Text passage:
================================

# 10,000



## Bro Bundy (Oct 9, 2017)

Well well well look what we got here..hahahaha I've reached 10 k posts here at SI.. High post count is gay according to Yaya so I must be the biggest fukkin fag here besides pob..I've had some good times I've had some rough times but atleast I tried to keep it real and funny. Thanks to all my people that helped me become the homo I am today . Now I wanna feel the love and hate give it to me let it all out.. tell me how u really feel .. hello si


----------



## JuiceTrain (Oct 9, 2017)

Looks like YaYa was right.....total homo haha
Bundy = SI/UGB Legend and AB King (don't tell snake)


----------



## Bro Bundy (Oct 9, 2017)

I want ab king  below my name !!!!! Pob make it happen for me


----------



## Gibsonator (Oct 9, 2017)

sent ya a big fat chocolate chip cookie with 10k spelled on it


----------



## Caballero (Oct 9, 2017)

Bro Bundy said:


> I want Dab king  below my name !!!!!


Fixed  :32 (20):


----------



## PillarofBalance (Oct 9, 2017)

We should revive the bundyism thread


----------



## Bro Bundy (Oct 9, 2017)

PillarofBalance said:


> We should revive the bundyism thread


Make me ug ab king and you can revive it lol.. can u even I thought it was deleted ..


----------



## Bro Bundy (Oct 9, 2017)

10 k posts is no joke that shit takes years .. I bet 5 k is me making fun of someone hahahaha


----------



## John Ziegler (Oct 9, 2017)

================================

Data lines:

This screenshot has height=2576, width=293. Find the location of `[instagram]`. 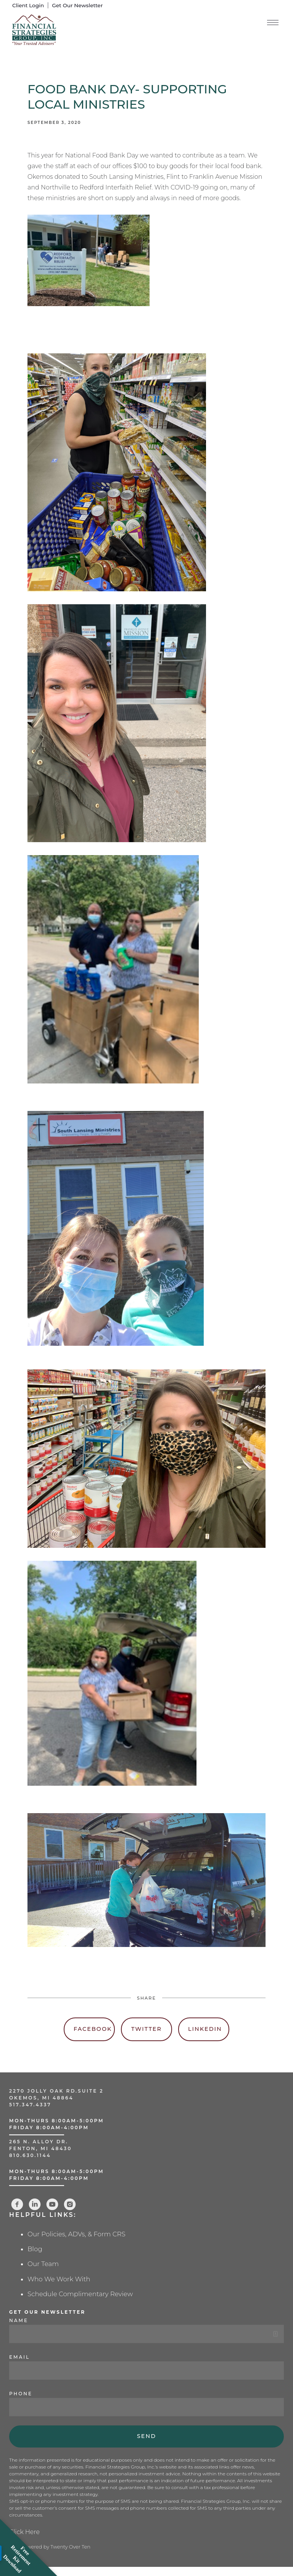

================================

Actions to take:
a) From the forum thread, set down the passage starting with "Well well well" and going on through "JuiceTrain (Oct 9, 2017)", copying it word for word.
b) In the forum thread, what did Gibsonator say was spelled on the cookie he sent?
c) Translate this sentence from the forum thread into Spanish: "We should revive the bundyism thread".

Answers by task:
a)
Well well well look what we got here..hahahaha I've reached 10 k posts here at SI.. High post count is gay according to Yaya so I must be the biggest fukkin fag here besides pob..I've had some good times I've had some rough times but atleast I tried to keep it real and funny. Thanks to all my people that helped me become the homo I am today . Now I wanna feel the love and hate give it to me let it all out.. tell me how u really feel .. hello si


----------



## JuiceTrain (Oct 9, 2017)

b) 10k

c) Deberíamos revivir el hilo de bundyism